== TASK DETAILS ==
Only lines with the string "agent" should be returned from the data below.

== DATA FOR PROCESSING ==

......

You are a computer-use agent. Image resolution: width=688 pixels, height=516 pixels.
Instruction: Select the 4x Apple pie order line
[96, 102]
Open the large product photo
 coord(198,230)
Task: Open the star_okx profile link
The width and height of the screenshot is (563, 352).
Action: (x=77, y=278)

......

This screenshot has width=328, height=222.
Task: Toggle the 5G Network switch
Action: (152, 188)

......

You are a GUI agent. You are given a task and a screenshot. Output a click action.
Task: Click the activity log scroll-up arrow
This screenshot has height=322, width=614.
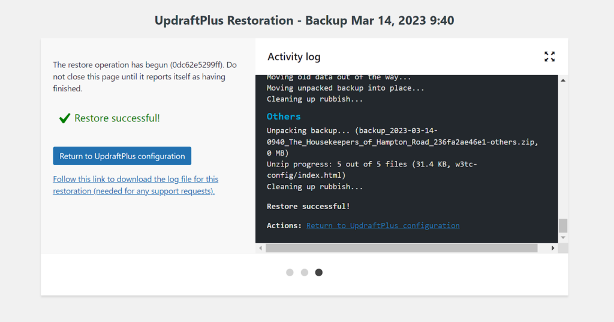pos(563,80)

......

== ANSWER SECTION ==
You are a computer-use agent. Image resolution: width=688 pixels, height=516 pixels.
You are a GUI agent. You are given a task and a screenshot. Output a click action.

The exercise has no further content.